Only a number is wanted here: how many lines in the records below contain the string "Given".
──────── ENTRIES PROVIDED ────────
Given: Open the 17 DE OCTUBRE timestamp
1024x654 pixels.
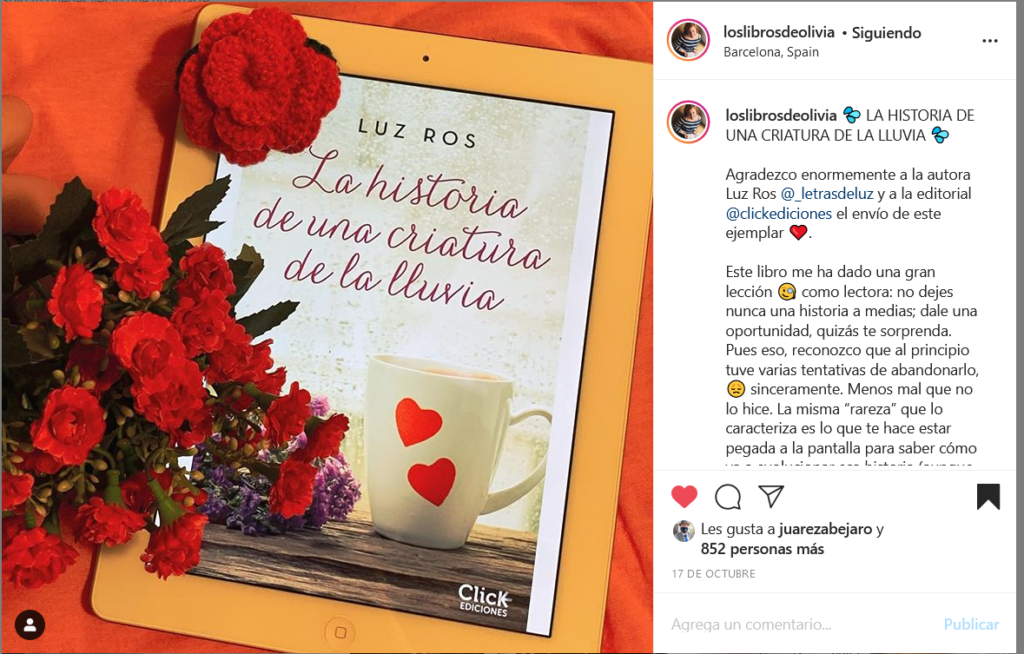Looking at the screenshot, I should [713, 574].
────────
──────── ENTRIES PROVIDED ────────
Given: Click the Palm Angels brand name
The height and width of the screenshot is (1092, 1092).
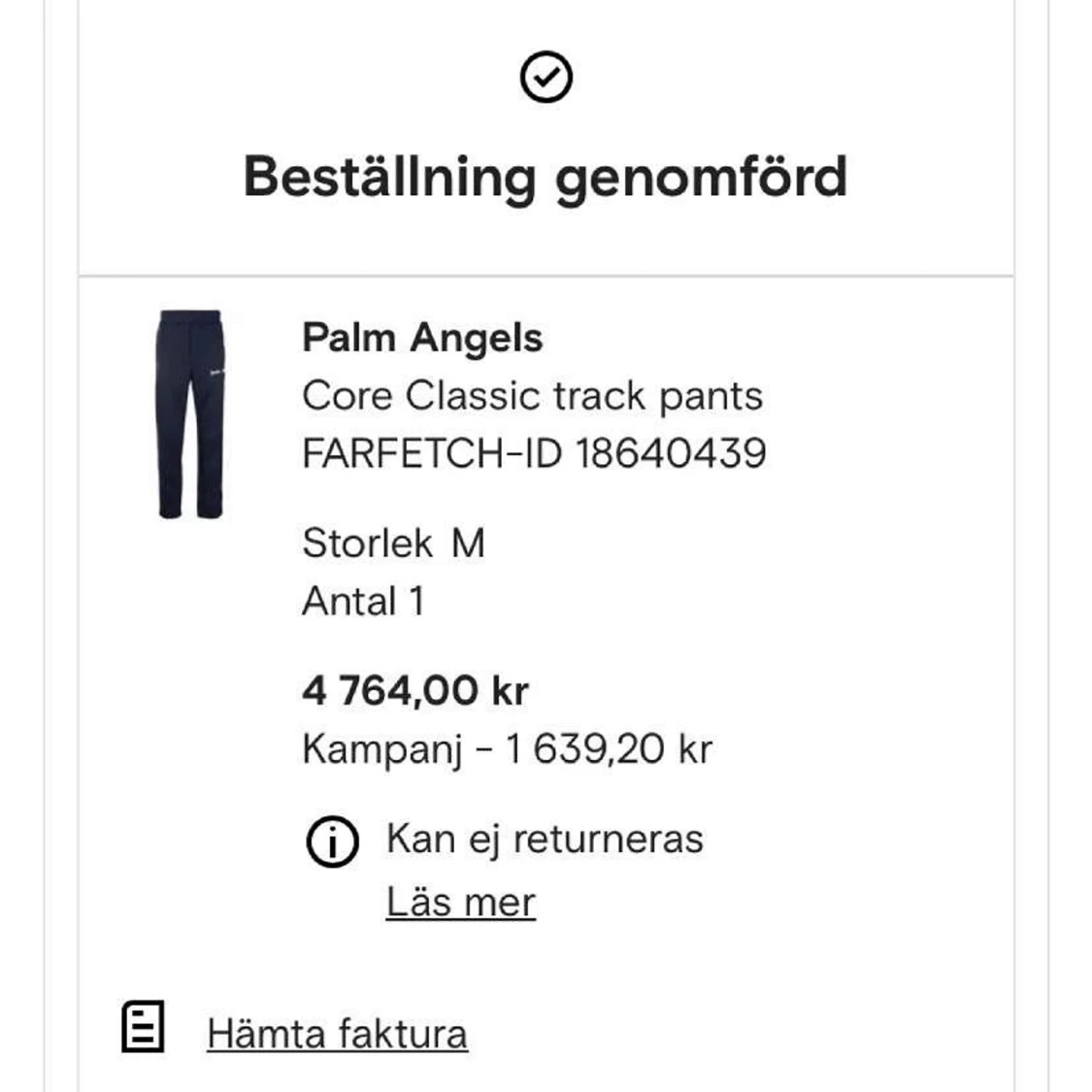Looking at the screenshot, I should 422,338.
────────
#### [OUTPUT FOR THIS TASK]
2